Shares of auto maker Mahindra and Mahindra Ltd(M&M) shrugged off news that the government had imposed an additional excise duty on large cars and utility vehicles.
The shares rose by 0.7% on Monday, compared with a 1.2% gain in the National Stock Exchange’s Nifty index.
M&M’s utility vehicles Scorpio and Bolero and a variant of its Logan car will be affected by the excise duty, which will raise their prices. These products account for a majority of revenues earned by the company’s automotive division, which in turn accounts for about 60% of the company’s revenues and profit.
Most analysts expect the higher duty to be passed entirely onto consumers, but opinion differs on whether that will have a significant impact on demand. The good thing, from the company’s point of view, is that there will be a similar price increase in all comparable products. It’s not that consumer preference would shift to another segment as a result of the price hikes.

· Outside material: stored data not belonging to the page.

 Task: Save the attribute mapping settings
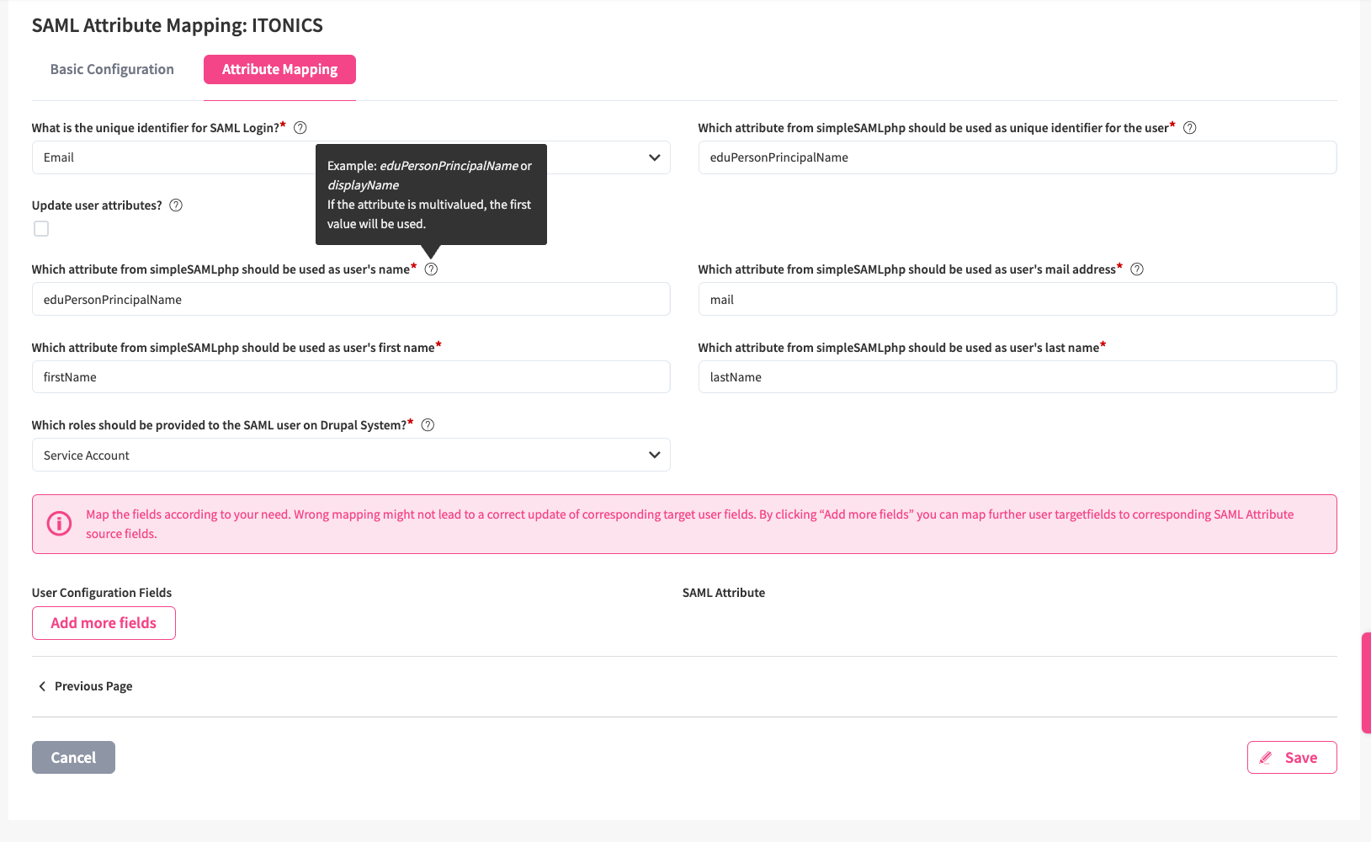[x=1291, y=758]
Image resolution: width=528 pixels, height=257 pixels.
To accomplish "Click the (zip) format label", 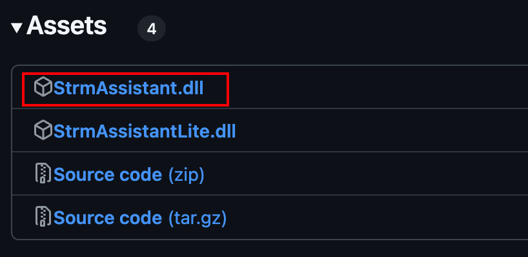I will coord(186,175).

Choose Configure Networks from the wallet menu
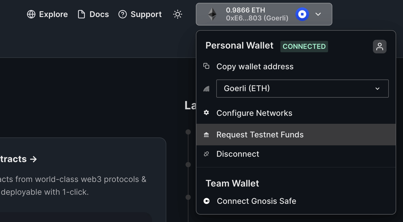pos(254,113)
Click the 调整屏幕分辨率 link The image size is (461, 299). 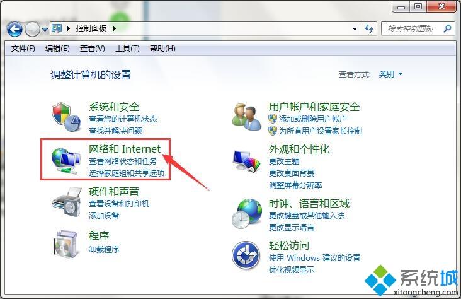point(295,185)
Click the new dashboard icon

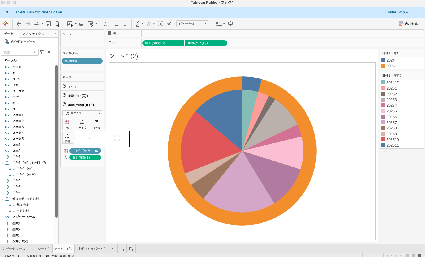point(122,249)
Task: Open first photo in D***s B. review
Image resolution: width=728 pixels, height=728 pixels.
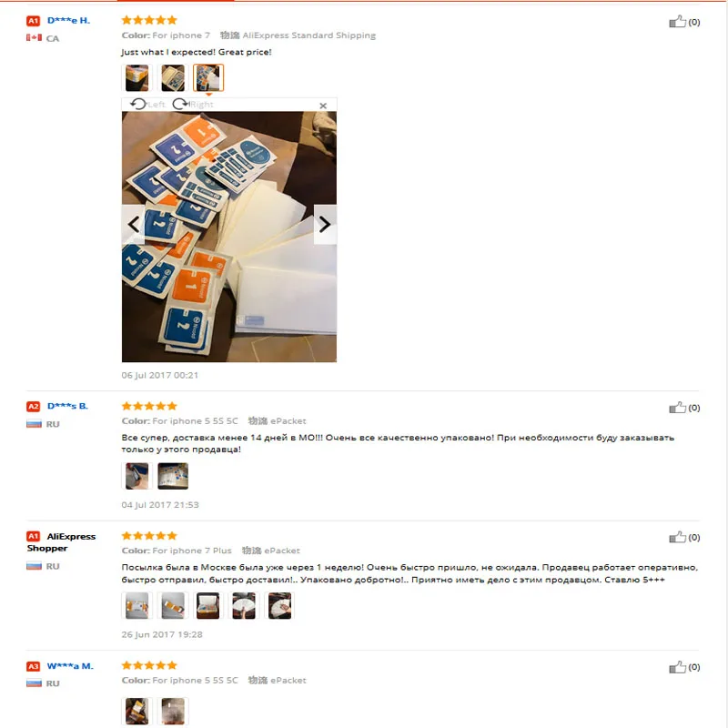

Still, some consumers at the lower end of the utility vehicle segment may postpone purchases and this could impact demand in the short term, says an analyst with a domestic brokerage. And in the unlikely case that some competitor chooses to bear the burden of the excise hike, Mahindra may have to sacrifice part of its profit margin.
While the impact may not be very large, excise duty hikes would normally lead to a sharp drop in share prices. In Mahindra’s case, however, its shares have already been beaten down substantially. At Rs575 per share, it has shed one-third of its value since January and trades precariously close to the lows of the year.
Analysts at two domestic brokerages, who did not wish to be identified, have valued the auto maker’s various subsidiaries at Rs400 and Rs500 per share.
Even with the lower estimate, that leaves the core auto and tractor business valuation at just Rs175 per share, or five times expected earnings for the current fiscal year.
That leaves little downside and it’s no wonder the shares hardly reacted to the negative news of the excise duty hike.
Not all Indian banks are equal
Banking stocks have been among the worst-hit in the crash, with the Bombay Stock Exchange’s Bankex down 42% from its 52-week high last January.
Banks are a play on the economy and the scepticism with which they are viewed currently is a reflection of concerns about higher interest rates and slowing economic growth. But not all banks are equal and some of them are better equipped to handle the tough times ahead.
Banks’ biggest defence against the downturn is their ability to access low-cost deposits. The higher the proportion of current and savings accounts (CASA) in the deposit mix, the better will be a bank’s ability to weather rising interest rates and slowing growth.
Banks dependent on the money markets for their deposits, on the other hand, will have to choose between lower margins if they don’t hike lending rates or lower credit growth if they do.
From this perspective, HDFC Bank Ltd, with CASA at 55% of deposits, or banks such as Axis Bank Ltd, State Bank of India (SBI), Bank of Maharashtra and Dena Bank with CASA above 40% are in a strong defensive position.
But Yes Bank Ltd with CASA at 9%, or ICICI Bank Ltd, Kotak Mahindra Bank Ltd and Oriental Bank of Commerce, with CASA at less than 30%, are least protected.
Another defence for banks lies in a higher proportion of fee income, but the problem here is that much of the rise in non-interest income is related to treasury profits, which may not be available in future, particularly given the problems that banks are facing with forex derivatives.
For several public sector banks, recoveries have been a large source of non-interest income and momentum on some of those recoveries could taper off. Growth in fee income, too, will contract during a downturn, but banks that have a high proportion of fee income will not suffer quite so much from margin compression as other banks.
Will higher interest rates increase mark-to-market losses for bank investments? Analysts say that the new private sector banks are the most insulated, while many public sector banks, too, have moved their investments to the “held-to-maturity” group, which is not required to be marked to market. But analysts point out that state-owned banks have the added disadvantage of government oversight of their lending rates and point to their lending to oil companies at very low rates as proof.
And finally, quality of assets becomes very important during a downturn.
Banks that have relatively high non-performing assets, such as ICICI Bank, SBI and Uco Bank will be at a disadvantage.
What about valuations? Says Vaibhav Agrawal, senior analyst at Angel Broking: “In the current environment, investors should choose banks on the strength of their businesses and on asset quality, since in terms of valuation they’re all available cheaply.”